**PROVIDED DATA**
========

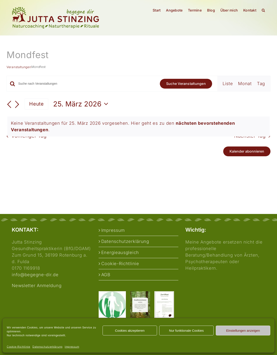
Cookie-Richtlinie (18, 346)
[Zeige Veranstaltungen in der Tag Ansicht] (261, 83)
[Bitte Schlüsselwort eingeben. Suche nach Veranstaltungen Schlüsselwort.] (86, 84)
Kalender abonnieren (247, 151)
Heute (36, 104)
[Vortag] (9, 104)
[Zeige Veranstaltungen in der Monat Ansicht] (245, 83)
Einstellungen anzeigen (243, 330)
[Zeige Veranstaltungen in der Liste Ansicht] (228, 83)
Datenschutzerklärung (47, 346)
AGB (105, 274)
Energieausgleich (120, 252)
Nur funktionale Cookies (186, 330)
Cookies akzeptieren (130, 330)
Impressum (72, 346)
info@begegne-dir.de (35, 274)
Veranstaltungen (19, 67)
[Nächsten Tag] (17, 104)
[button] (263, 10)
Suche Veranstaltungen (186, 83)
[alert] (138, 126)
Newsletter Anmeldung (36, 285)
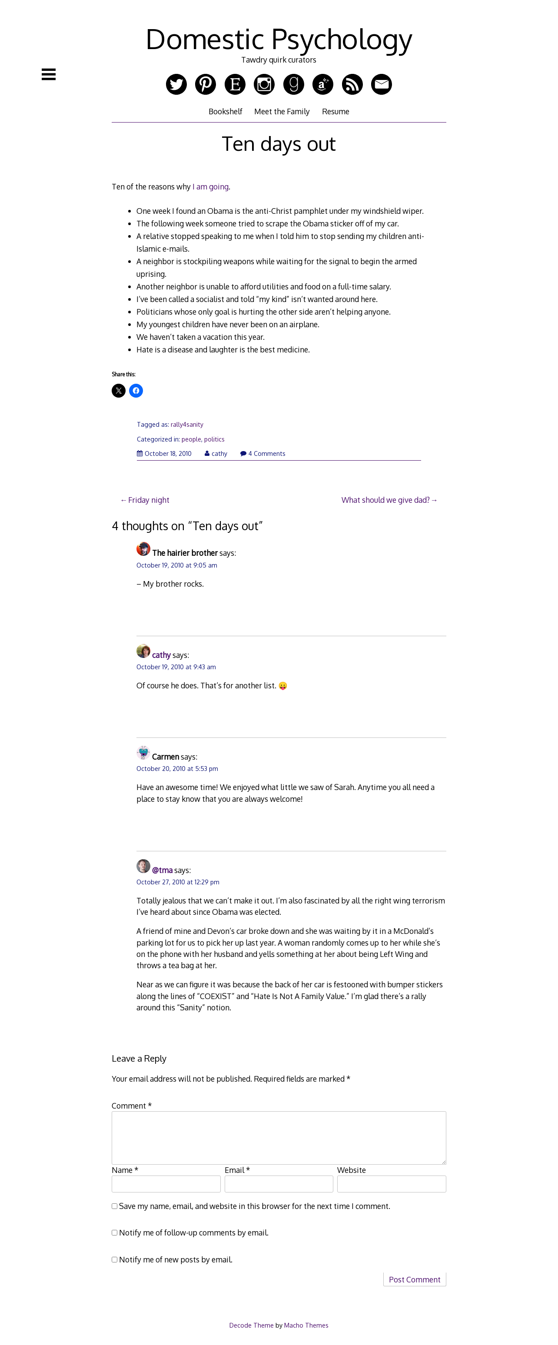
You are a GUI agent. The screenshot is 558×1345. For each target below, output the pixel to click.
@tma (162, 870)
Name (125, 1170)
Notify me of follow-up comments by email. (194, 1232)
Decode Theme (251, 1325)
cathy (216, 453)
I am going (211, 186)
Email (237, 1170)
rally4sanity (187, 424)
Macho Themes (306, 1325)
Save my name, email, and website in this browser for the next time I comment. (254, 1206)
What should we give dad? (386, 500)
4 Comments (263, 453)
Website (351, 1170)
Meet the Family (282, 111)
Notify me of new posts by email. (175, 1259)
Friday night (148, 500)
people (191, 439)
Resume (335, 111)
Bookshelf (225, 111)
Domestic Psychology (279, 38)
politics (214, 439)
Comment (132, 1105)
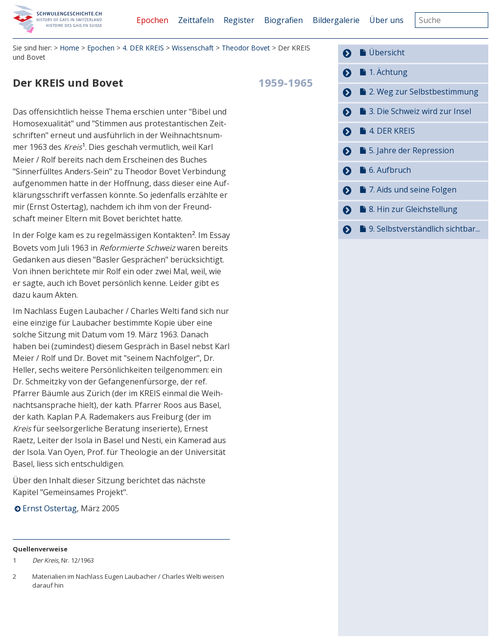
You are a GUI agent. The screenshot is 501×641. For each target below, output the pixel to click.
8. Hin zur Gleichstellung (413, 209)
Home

========

**OBJECTIVE**
Repeat the material above with each "Veranstaltungen" switched to "Termine" and every other part left unchanged. Leave the pictures out.

**COMPLETED EXERCISE**
Cookie-Richtlinie (18, 346)
[Zeige Termine in der Tag Ansicht] (261, 83)
[Bitte Schlüsselwort eingeben. Suche nach Termine Schlüsselwort.] (86, 84)
Kalender abonnieren (247, 151)
Heute (36, 104)
[Vortag] (9, 104)
[Zeige Termine in der Monat Ansicht] (245, 83)
Einstellungen anzeigen (243, 330)
[Zeige Termine in der Liste Ansicht] (228, 83)
Datenschutzerklärung (47, 346)
AGB (105, 274)
Energieausgleich (120, 252)
Nur funktionale Cookies (186, 330)
Cookies akzeptieren (130, 330)
Impressum (72, 346)
info@begegne-dir.de (35, 274)
Termine (19, 67)
[Nächsten Tag] (17, 104)
[button] (263, 10)
Suche Termine (186, 83)
[alert] (138, 126)
Newsletter Anmeldung (36, 285)
You are a GUI agent. The screenshot is 558×1345. For each target below, output the pixel to click.
@tma (162, 870)
Name (125, 1170)
Notify me of follow-up comments by email. (194, 1232)
Decode Theme (251, 1325)
cathy (216, 453)
I am going (211, 186)
Email (237, 1170)
rally4sanity (187, 424)
Macho Themes (306, 1325)
Save my name, email, and website in this browser for the next time I comment. (254, 1206)
What should we give dad? (386, 500)
4 Comments (263, 453)
Website (351, 1170)
Meet the Family (282, 111)
Notify me of new posts by email. (175, 1259)
Friday night (148, 500)
people (191, 439)
Resume (335, 111)
Bookshelf (225, 111)
Domestic Psychology (279, 38)
politics (214, 439)
Comment (132, 1105)
You are a GUI agent. The screenshot is 501×641. For each target below, output the pixel to click.
8. Hin zur Gleichstellung (413, 209)
Home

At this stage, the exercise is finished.